2) Design implementation needs concrete references

When you sent screenshots one-by-one with exact issues (“padding here,” “grid overlay there”), quality improved quickly. Precise feedback is effectively a control system.

3) Content systems fail at boundaries first

Keystatic and Astro didn’t mostly fail in obvious ways. They failed at boundary conditions:

stale content layer references
branch divergence in editor state
required schema fields conflicting with real editorial drafts
duplicate project roots creating ghost content

These are the kinds of issues that make AI feel “unreliable” unless someone is systematically validating state.

4) Human ownership of decisions is the multiplier

You delegated implementation but kept authority over intent. That is the right split. The AI can move fast; the human should keep product direction.

What I Enjoyed

Clear constraints.
Real-world delivery pressure (not toy code).
Iterative, visual QA with concrete acceptance criteria.
Being used as an execution partner, not an oracle.

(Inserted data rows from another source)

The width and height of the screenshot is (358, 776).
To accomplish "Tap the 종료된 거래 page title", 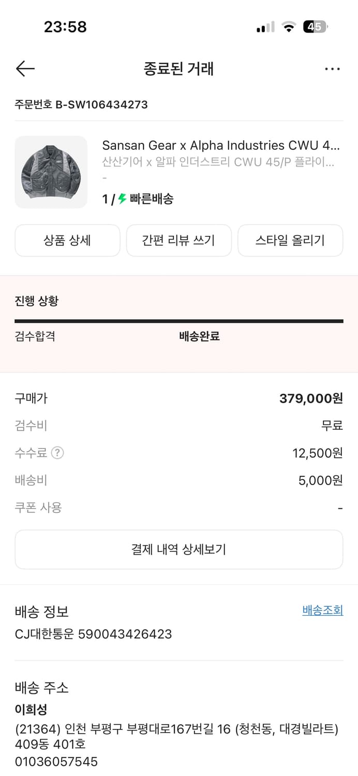I will coord(178,69).
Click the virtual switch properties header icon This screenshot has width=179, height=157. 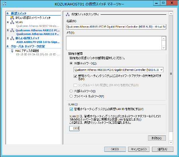tap(68, 14)
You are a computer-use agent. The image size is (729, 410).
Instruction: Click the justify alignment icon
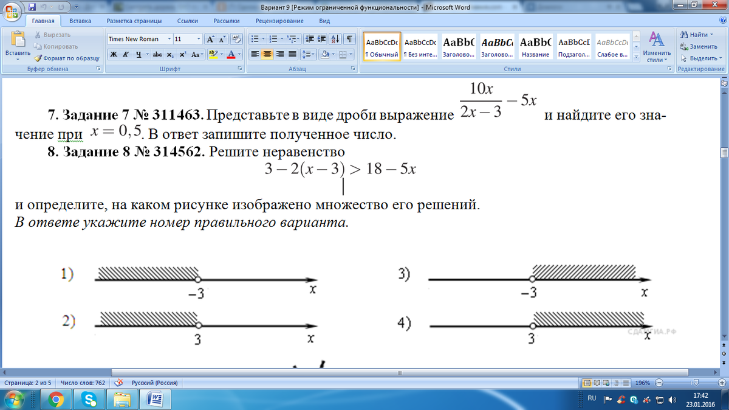click(x=293, y=54)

That combination produces materially better outcomes than open-ended “build me a site” prompting.

What I Didn’t Enjoy (And Why It Matters)

Hidden state drift across environments (local, GitHub, Vercel, Keystatic).
Duplicate sources of truth in repo structure.
Silent branch/context mismatches in CMS workflows.

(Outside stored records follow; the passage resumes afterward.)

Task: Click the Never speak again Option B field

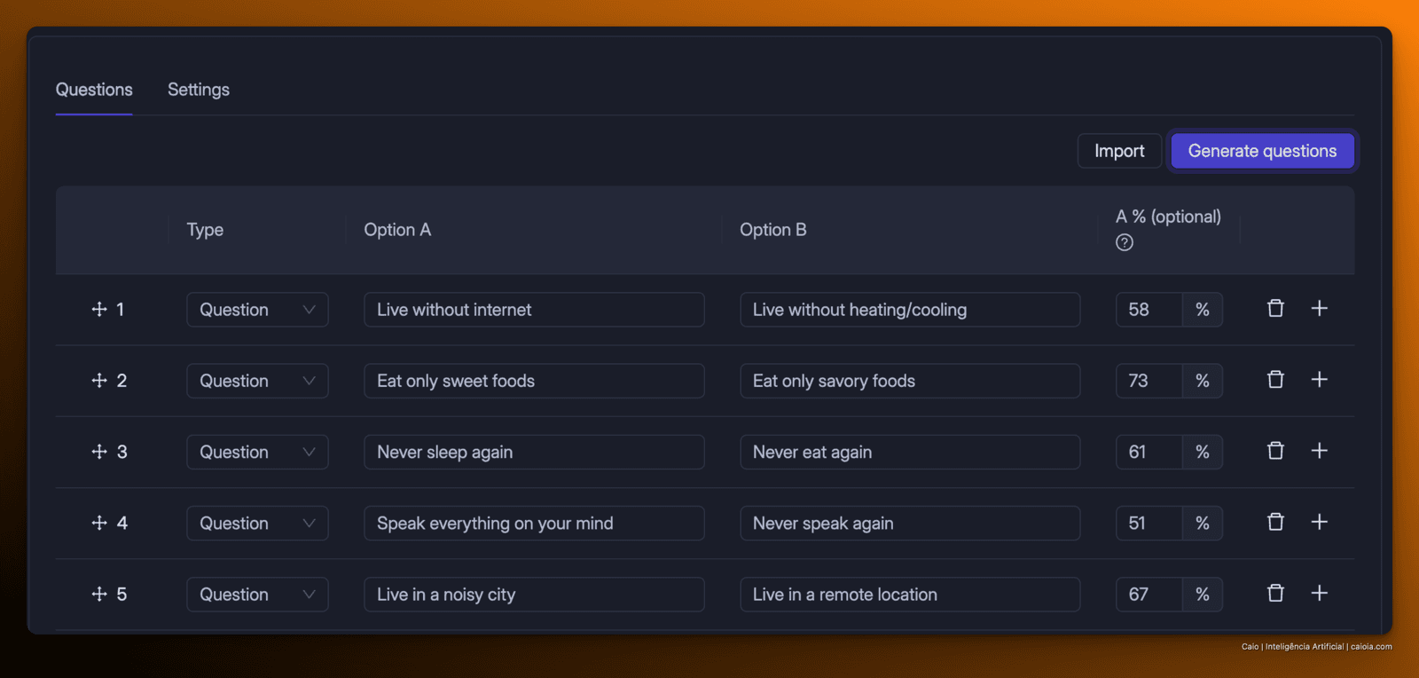Action: pyautogui.click(x=910, y=524)
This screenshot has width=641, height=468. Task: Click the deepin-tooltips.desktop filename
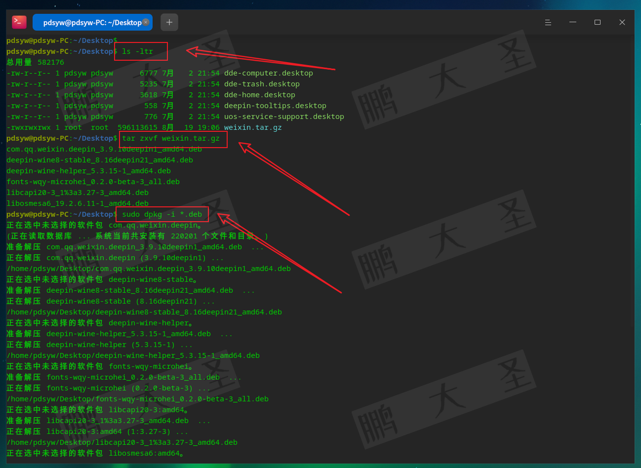tap(275, 106)
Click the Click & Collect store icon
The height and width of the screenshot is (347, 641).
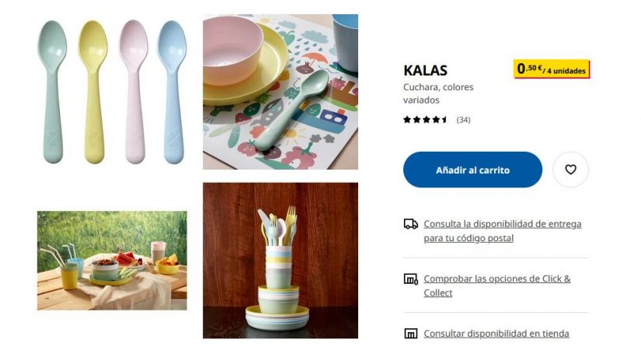click(410, 279)
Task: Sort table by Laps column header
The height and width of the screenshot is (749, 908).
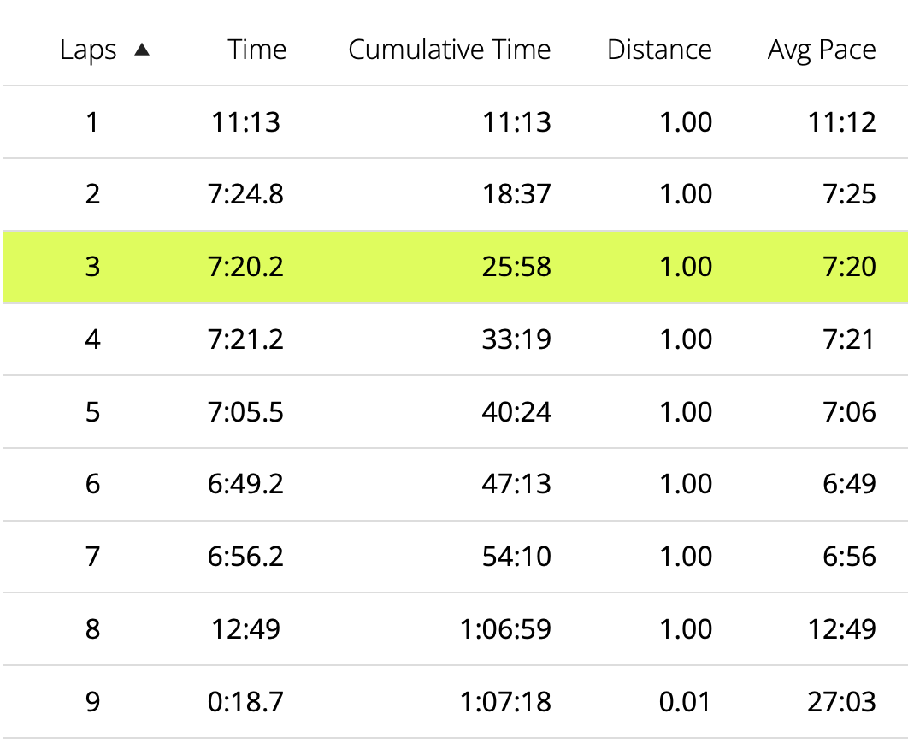Action: [88, 50]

None of these are “AI problems” specifically. They’re systems-integration problems. But AI gets blamed first when the integration discipline is weak.

From Hafsah: Solid notes and a great example of how an operator who is not truly technical in a developer sense simply doesn’t know what they don’t know. With better knowledge of how to set up systems integration from the start, probably 90% of the debugging (and token burn) we did could have been avoided. The AI doesn’t really mention this, but a lot of my prompting WAS unspecific and more like “This isn’t working, I don’t understand why, can you look at the codebase and make a recommendation?”

Takeaways for Human + LLM Collaboration

If you want useful, tangible output (not demo output), this pattern works:

Define architecture and ownership early.
Require plan signoff before coding.
Treat screenshots and diffs as primary communication.
Keep a single source of truth in repo structure.
Expect integration bugs and budget time for them.
Make rollback and state checks routine (branch, env, root dir, build logs).
Keep the human as product owner and final arbiter.

The broad lesson is simple: LLMs are strong force multipliers when the human operator provides clear constraints, validation loops, and decision authority. The pair works best when the human drives intent and quality bar, and the model handles implementation throughput, debugging breadth, and documentation hygiene.

That’s what turned CL-01W from “idea + mockups” into a live, evolving system.

Closing words from the operator: I was shocked at how much progress I made with Codex vs Claude CoWork and Cursor. I actually unsubscribed from ChatGPT to use Claude 100% several months ago, until Codex launched and seemed to get rave reviews from developers who used it not just for vibe coding but any kind of coding project. I hit no session limits, and iteration with Codex occurred primarily in one single chat covering several hundred thousand tokens. Codex wasn’t as personable as Claude CoWork, but the code results I got were generally high quality. I will definitely continue using it, and likely run some experiments to determine which LLM I prefer to use for coding tasks.